According to the federal court documents unsealed Tuesday, Paras Jha (21-year-old from New Jersey), Josiah White (20-year-old Washington) and Dalton Norman (21-year-old from Louisiana) were indicted by an Alaska court last week on multiple charges for their role in massive cyber attacks conducted using Mirai botnet.
Mirai is a piece of nasty IoT malware that scans for insecure routers, cameras, DVRs, and other Internet of Things devices which are still using their default passwords and then add them into a botnet network, which is then used to launch DDoS attacks on websites and Internet infrastructure.

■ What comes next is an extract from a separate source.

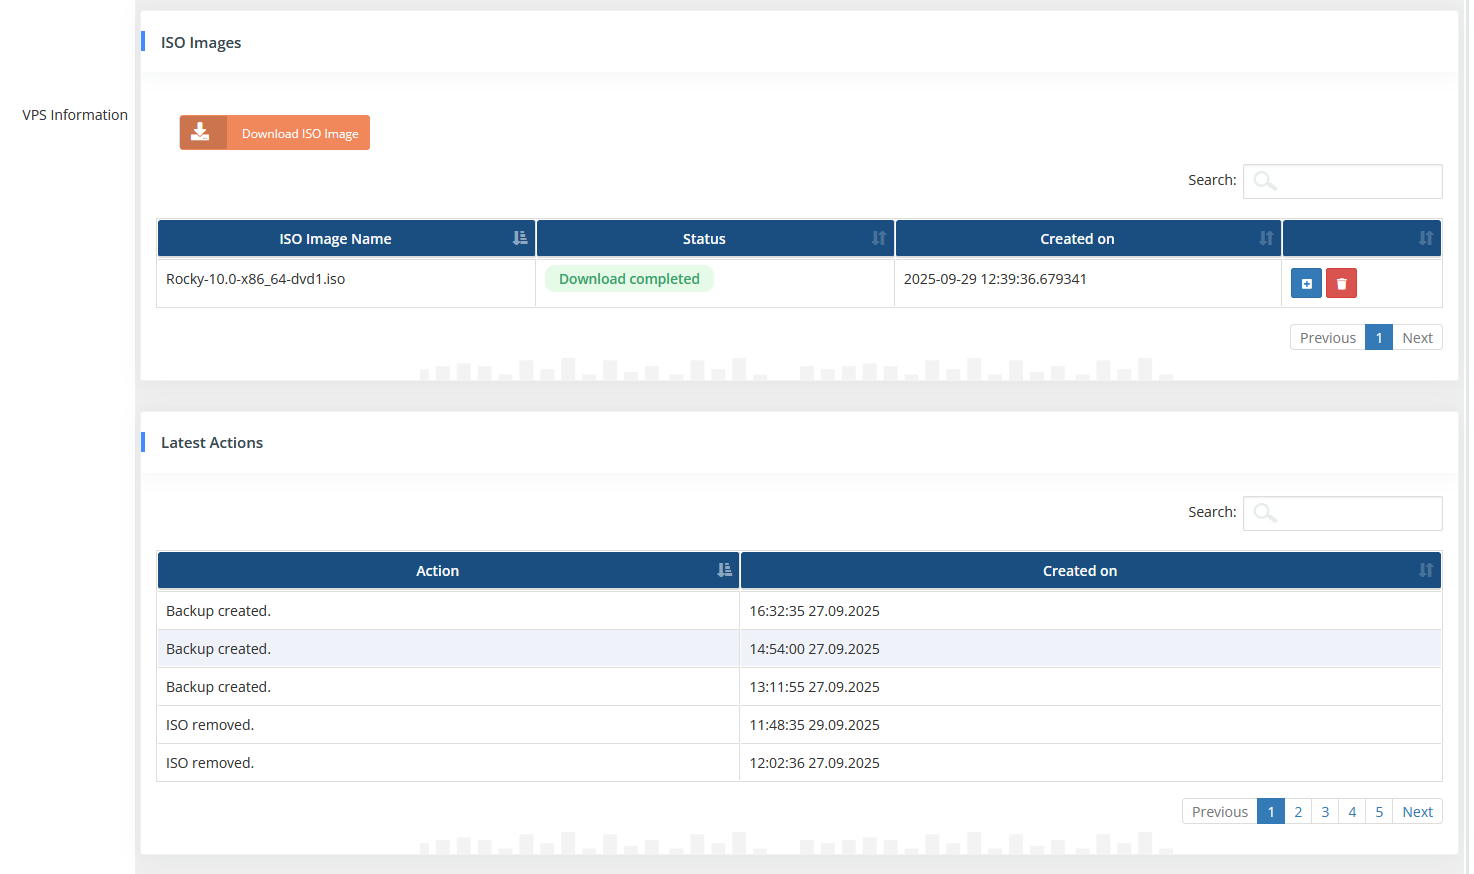Click the Download completed status badge
Screen dimensions: 1474x874
coord(629,279)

According to his plea agreement, Jha "conspired to conduct DDoS attacks against websites and web hosting companies located in the United States and abroad" by ensnaring over 300,000 IoT devices. He also demanded payment "in exchange for halting the attack."
Between September and October 2016, Jha advertised Mirai botnet on multiple dark web forums using the online monikers "Anna Senpai." He also admitted to securely wiping off the virtual machine used to run Mirai on his device and then posting the source code of Mirai online for free.
Since then, other cybercriminals have used the open-source code of the botnet to create their own Mirai variants in a variety of different cyber attacks against their targets.
Paras Jha (a.k.a Anna Senpai) and his business partner Josiah White (a.k.a Lightspeed and thegenius) are the same people who were outed by blogger Brian Krebs earlier this year after his blog was also knocked offline by a massive 620 Gbps of DDoS attack using Mirai botnet.
White admitted to creating the Mirai botnet's scanner to identify and hijack vulnerable internet-connected devices to enlist in the botnet, while Norman (a.k.a Drake) admitted to identifying private zero-day vulnerabilities and exploits to build into the massive botnet.
From December 2016 to February 2017, the trio successfully infected more than 100,000 computing devices to form another powerful botnet, called Clickfraud, which was designed to scam online ad networks by simulating clicks on ads for the purpose of artificially generating revenue.
A week after the massive DDoS attack, the source code of Mirai was released on the widely used hacker chat forum Hackforums by Jha who, under the name Anna-senpai, wrote he had "made their money...so it's time to GTFO."
"So today, I have an amazing release for you," he wrote. "With Mirai, I usually pull max 380k bots from telnet alone. However, after the Kreb [sic] DDoS, ISPs been slowly shutting down and cleaning up their act. Today, max pull is about 300k bots, and dropping."Once Mirai source code was out, various cyber criminals started exploiting the IoT malware to launch powerful DDoS attacks against websites and Internet infrastructure, one of which was the popular DNS provider Dyn, which was DDoSed by a botnet of an around 100,000 Mirai malware-infected devices.
"The defendants' involvement with the original Mirai variant ended in the fall of 2016, when Jha posted the source code for Mirai on a criminal forum. Since then, other criminal actors have used Mirai variants in a variety of other attacks." DOJ said in a press release.
The trio faces a sentence of up to five years in prison.
This article has been updated to add comments from and information provided by the U.S. Justice of Department about the three defendants.